DeFNet: Deconstructed Strategy for Multi-step Fabric Folding Tasks
Ningquan Gu, Ruhan He, Lianqing Yu
TL;DR
DeFNet tackles long-horizon fabric folding by decomposing the task into three modules: Folding Planning Module (FPM) operating in latent space to infer the shortest folding paths, Folding Action Module (FAM) using FlowNet-based optical flow to determine grasp-and-place actions, and Iterative Interactive Module (IIM) that continuously re-plans after each action to mitigate execution drift.
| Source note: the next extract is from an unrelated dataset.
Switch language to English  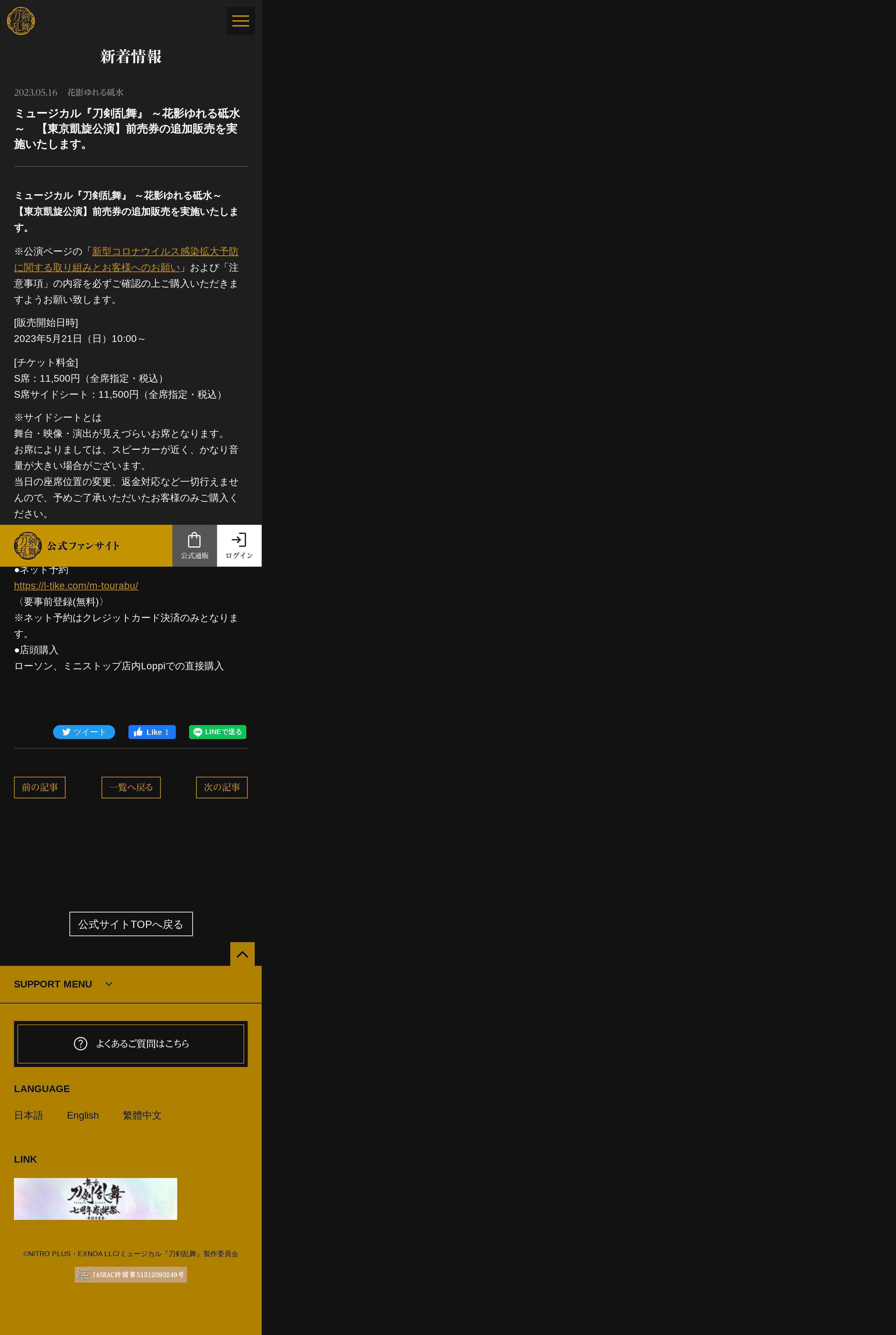click(83, 1116)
The FPM leverages a Variational Autoencoder (VAE) and Latent Space Roadmap (LSR) to map start-goal states to a sequence of intermediate states, while FAM computes actions via a flow-based policy with FlowNet and PickNet. The IIM closes the loop by re-inputting the current observation as a new start state and repeating planning and execution until the goal is reached. Across simulation and real-robot experiments, DeFNet outperforms three state-of-the-art baselines and ablations show significant gains from incorporating latent-space folding paths and iterative re-planning, demonstrating robust, scalable fabric folding in multi-step tasks.
Abstract
Fabric folding through robots is complex and challenging due to the deformability of fabric. Based on deconstruction strategy, we split the complex fabric folding task into three relatively simple sub-tasks, and propose a Deconstructed Fabric Folding Network (DeFNet), including corresponding three modules to solve them. (1) We use the Folding Planning Module (FPM), which is based on Latent Space Roadmap, to infer the most straight folding intermediate states from the start to the goal in latent space. (2) We utilize the flow-based approach, Folding Action Module (FAM), to calculate the action coordinates and execute them to reach the inferred intermediate state. (3) We introduce an Iterative Interactive Module (IIM) for fabric folding tasks, which can iteratively execute the FPM and FAM after every grasp-and-place action until the fabric reaches the goal. Experimentally, We demonstrated our method on multi-step fabric folding tasks against three baselines in simulation. We also apply the method to an existing robotic system and present its performance.